What is required » Copy out every one of the records below, keeping each line identical to the original.

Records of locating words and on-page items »
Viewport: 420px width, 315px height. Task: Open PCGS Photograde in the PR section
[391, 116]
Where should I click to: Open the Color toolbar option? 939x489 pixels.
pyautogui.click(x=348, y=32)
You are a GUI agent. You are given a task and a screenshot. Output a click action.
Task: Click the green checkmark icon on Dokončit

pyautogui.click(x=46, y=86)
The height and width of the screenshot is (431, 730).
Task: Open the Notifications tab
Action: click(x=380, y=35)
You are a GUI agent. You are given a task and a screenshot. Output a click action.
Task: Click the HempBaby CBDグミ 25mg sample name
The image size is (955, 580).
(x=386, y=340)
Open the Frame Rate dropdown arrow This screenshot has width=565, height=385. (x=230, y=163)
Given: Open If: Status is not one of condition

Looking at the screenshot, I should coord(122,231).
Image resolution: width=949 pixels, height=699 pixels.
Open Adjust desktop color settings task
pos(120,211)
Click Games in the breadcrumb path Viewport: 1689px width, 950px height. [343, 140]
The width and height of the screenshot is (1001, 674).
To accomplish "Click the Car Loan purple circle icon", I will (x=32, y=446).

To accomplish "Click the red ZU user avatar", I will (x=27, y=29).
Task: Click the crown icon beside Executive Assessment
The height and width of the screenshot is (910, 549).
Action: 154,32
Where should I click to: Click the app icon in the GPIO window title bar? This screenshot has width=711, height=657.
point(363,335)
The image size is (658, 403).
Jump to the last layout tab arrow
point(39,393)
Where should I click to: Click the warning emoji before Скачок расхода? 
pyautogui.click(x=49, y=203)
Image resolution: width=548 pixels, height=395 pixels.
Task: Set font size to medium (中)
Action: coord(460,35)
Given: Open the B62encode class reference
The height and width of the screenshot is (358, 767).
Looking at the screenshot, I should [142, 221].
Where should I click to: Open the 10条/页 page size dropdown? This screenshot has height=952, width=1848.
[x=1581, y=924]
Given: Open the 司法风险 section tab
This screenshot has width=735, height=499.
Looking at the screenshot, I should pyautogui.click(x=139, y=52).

Reply to the task »
Viewport: 420px width, 315px height. Task: Open PCGS Photograde in the PR section
[391, 116]
Where should I click to: Open the Color toolbar option? 939x489 pixels.
pyautogui.click(x=348, y=32)
You are a GUI agent. You are given a task and a screenshot. Output a click action.
Task: Click the green checkmark icon on Dokončit

pyautogui.click(x=46, y=86)
The height and width of the screenshot is (431, 730).
Task: Open the Notifications tab
Action: click(x=380, y=35)
You are a GUI agent. You are given a task and a screenshot. Output a click action.
Task: Click the HempBaby CBDグミ 25mg sample name
The image size is (955, 580).
(x=386, y=340)
Open the Frame Rate dropdown arrow This screenshot has width=565, height=385. (x=230, y=163)
Given: Open If: Status is not one of condition

Looking at the screenshot, I should coord(122,231).
Image resolution: width=949 pixels, height=699 pixels.
Open Adjust desktop color settings task
pos(120,211)
Click Games in the breadcrumb path Viewport: 1689px width, 950px height. [343, 140]
The width and height of the screenshot is (1001, 674).
To accomplish "Click the Car Loan purple circle icon", I will (x=32, y=446).

To accomplish "Click the red ZU user avatar", I will (x=27, y=29).
Task: Click the crown icon beside Executive Assessment
The height and width of the screenshot is (910, 549).
Action: 154,32
Where should I click to: Click the app icon in the GPIO window title bar? This screenshot has width=711, height=657.
point(363,335)
The image size is (658, 403).
Jump to the last layout tab arrow
point(39,393)
Where should I click to: Click the warning emoji before Скачок расхода? 
pyautogui.click(x=49, y=203)
Image resolution: width=548 pixels, height=395 pixels.
Task: Set font size to medium (中)
Action: coord(460,35)
Given: Open the B62encode class reference
The height and width of the screenshot is (358, 767).
Looking at the screenshot, I should [142, 221].
Where should I click to: Open the 10条/页 page size dropdown? This screenshot has height=952, width=1848.
[x=1581, y=924]
Given: Open the 司法风险 section tab
This screenshot has width=735, height=499.
Looking at the screenshot, I should pyautogui.click(x=139, y=52).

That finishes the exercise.